そんな矛盾の塊のような不思議な神でした。
ロキの結婚
ある時、ロキは神々に内緒で
巨人の世界ヨーツンヘイムを訪れました。
そこで女巨人アングルボザに出会います。
彼女は恐ろしい姿をしていましたが、
惹かれ合った二人は結婚し、
やがて三人の子供が産まれました。
ロキの三人の子供たち
長男、フェンリルは
狼の姿をした怪物。
次男、ヨルムンガンドは
大蛇の姿をした怪物。
二人の妹、ヘルは
半身が青色に腐敗した死の女神。
ロキは、生まれた子供たちの
おぞましい姿を見て、驚きました。
神々に見つかっては大変と、
三人を洞穴へと隠します。
しかし、三人の怪物は
すさまじい速さで成長し、
洞穴に収まり切らなくなりました。
とうとう外へ出てしまった三人の様子を
最高神オーディンは見ていました。
この時、彼は
運命の女神ノルンに聞いた
ある予言を思い出していました。
『ロキの邪悪な子供たちが、神々の敵になる』
予言に言われる相手こそ、
あの三人の怪物のことだったのです。
ノルンの予言を思い出したオーディンは、
どうにかせねばと思い立ち、
巨人の世界ヨーツンヘイムへと訪れました。
三人の子供のその後
「どうにか手を打たなくてはならない。
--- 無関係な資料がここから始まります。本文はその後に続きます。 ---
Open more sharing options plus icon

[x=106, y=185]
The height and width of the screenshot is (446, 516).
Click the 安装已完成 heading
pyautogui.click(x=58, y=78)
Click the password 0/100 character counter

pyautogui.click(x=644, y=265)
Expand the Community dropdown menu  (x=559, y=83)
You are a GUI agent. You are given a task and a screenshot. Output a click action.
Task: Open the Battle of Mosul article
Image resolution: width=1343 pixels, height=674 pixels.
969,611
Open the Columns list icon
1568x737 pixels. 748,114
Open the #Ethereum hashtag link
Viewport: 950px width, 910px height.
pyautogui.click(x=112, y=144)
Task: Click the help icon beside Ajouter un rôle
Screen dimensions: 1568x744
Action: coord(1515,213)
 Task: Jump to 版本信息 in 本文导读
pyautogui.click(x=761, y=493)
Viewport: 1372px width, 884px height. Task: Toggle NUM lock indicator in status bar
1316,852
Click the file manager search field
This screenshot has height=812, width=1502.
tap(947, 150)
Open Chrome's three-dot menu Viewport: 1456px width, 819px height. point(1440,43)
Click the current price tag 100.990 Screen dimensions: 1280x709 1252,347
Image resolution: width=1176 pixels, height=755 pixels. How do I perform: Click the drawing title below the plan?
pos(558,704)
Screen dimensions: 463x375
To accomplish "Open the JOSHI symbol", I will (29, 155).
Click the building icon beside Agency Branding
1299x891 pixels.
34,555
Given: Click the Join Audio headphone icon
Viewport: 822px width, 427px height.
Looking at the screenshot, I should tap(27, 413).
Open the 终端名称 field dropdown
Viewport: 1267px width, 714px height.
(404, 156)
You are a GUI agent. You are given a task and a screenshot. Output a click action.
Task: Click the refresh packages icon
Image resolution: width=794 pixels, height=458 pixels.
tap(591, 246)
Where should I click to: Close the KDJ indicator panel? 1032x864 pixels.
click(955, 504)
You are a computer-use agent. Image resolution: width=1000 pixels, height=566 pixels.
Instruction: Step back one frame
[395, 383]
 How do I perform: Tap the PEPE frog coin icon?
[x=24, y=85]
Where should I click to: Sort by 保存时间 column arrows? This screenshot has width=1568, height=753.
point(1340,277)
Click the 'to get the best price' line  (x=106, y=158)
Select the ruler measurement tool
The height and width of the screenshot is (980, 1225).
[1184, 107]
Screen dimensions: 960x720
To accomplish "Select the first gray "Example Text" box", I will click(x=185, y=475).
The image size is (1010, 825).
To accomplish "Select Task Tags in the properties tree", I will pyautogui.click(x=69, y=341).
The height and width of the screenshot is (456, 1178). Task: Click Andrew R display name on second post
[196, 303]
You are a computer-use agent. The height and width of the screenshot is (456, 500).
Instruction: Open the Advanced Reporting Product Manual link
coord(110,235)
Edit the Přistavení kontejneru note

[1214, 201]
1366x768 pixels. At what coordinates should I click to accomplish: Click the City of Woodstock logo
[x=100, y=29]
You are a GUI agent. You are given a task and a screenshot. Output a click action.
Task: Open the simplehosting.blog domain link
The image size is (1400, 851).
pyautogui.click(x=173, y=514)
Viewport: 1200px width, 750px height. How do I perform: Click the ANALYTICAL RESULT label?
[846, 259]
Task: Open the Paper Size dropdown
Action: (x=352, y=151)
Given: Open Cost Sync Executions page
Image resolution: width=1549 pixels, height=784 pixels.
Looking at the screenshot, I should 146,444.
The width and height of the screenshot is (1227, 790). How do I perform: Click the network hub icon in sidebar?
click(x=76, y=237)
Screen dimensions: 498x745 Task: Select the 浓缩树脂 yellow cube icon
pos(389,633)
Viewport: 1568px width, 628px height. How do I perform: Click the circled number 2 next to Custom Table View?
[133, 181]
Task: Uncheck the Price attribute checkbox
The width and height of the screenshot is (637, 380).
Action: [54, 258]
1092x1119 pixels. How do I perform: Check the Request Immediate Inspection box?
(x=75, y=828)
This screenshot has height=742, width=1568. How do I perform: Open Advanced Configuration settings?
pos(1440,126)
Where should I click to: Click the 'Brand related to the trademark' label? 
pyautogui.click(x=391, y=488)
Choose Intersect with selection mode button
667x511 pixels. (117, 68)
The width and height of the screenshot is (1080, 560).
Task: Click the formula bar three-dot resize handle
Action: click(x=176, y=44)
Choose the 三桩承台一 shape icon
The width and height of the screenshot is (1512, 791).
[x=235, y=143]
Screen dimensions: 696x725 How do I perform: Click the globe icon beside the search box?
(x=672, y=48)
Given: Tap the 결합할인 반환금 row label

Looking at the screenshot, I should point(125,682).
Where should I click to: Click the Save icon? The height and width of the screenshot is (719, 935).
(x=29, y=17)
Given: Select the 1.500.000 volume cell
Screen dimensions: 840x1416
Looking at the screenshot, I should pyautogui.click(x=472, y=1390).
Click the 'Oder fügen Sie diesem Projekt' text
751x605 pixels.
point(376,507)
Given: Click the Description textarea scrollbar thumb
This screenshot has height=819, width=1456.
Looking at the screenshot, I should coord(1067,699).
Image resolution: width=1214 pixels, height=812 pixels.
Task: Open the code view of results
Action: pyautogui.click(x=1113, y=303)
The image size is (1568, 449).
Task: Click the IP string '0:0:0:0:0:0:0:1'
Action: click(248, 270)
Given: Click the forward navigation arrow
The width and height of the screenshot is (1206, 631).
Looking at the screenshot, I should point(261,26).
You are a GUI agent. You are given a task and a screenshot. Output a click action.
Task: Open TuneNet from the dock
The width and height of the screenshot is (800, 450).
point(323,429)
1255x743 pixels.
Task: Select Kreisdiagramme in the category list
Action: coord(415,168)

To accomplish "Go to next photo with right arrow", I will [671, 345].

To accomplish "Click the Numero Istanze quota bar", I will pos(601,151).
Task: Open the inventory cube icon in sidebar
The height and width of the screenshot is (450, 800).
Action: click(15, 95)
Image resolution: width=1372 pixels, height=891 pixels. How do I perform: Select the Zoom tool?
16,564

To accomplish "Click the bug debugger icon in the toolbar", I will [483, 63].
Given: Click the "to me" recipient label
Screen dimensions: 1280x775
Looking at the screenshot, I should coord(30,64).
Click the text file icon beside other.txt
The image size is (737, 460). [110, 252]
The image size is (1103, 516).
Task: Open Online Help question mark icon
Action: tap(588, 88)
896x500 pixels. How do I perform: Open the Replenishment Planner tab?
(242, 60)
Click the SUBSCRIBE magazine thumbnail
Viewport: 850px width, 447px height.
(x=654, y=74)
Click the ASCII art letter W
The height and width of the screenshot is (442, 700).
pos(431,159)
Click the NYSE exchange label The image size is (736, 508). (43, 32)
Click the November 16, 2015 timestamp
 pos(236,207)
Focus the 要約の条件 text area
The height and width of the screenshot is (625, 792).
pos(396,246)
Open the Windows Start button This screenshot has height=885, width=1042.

」
オーディンは、まずヘルを掴むと
氷の世界ニヴルヘイムの底へと投げ落としました。
そしてヘルに向かって、こう言います。
「お前は世界のどん底に住み、
冥界の女王となるがいい」
そうしてヘルは、
病や老衰で死んだ人々や
悪人の魂を支配する
死者の国の女神となりました。
次に、オーディンは
ヨルムンガンドを掴んで、
海の中へと放り投げました。
「お前は海の底に住み、
おとなしくしているがいい」
ヨルムンガンドは、
海の中でも成長し続け、
ついには人の世界ミドガルドを
ぐるりと囲えるほど大きな世界蛇となりました。
そして、最後に残ったフェンリルだけを
オーディンは神々の世界へと
連れて帰りました。
なぜなら、その時のフェンリルは
ごく普通の狼の姿をしていたため、
優しく育ててやれば問題ない
と考えたからです。
ところがフェンリルは、
日に日に大きくなり、
やがて神々の手に負えないほど
凶暴な巨狼となったため
のちに拘束されてしまうのでした。
フェンリルを捕らえるために
四苦八苦奮闘する神々のお話は、
また次のお話で。
三人の怪物たちは、
いつか来る神々との戦いの日まで
静かに牙を研ぎ、
深淵から神の世界を覗くのでした。
今夜のお話はいかがでしたか?
おやすみ前の神話シリーズでは、世界中の神話をお話しします。
今日も一日、お疲れさまでした。
それでは、良い夢を。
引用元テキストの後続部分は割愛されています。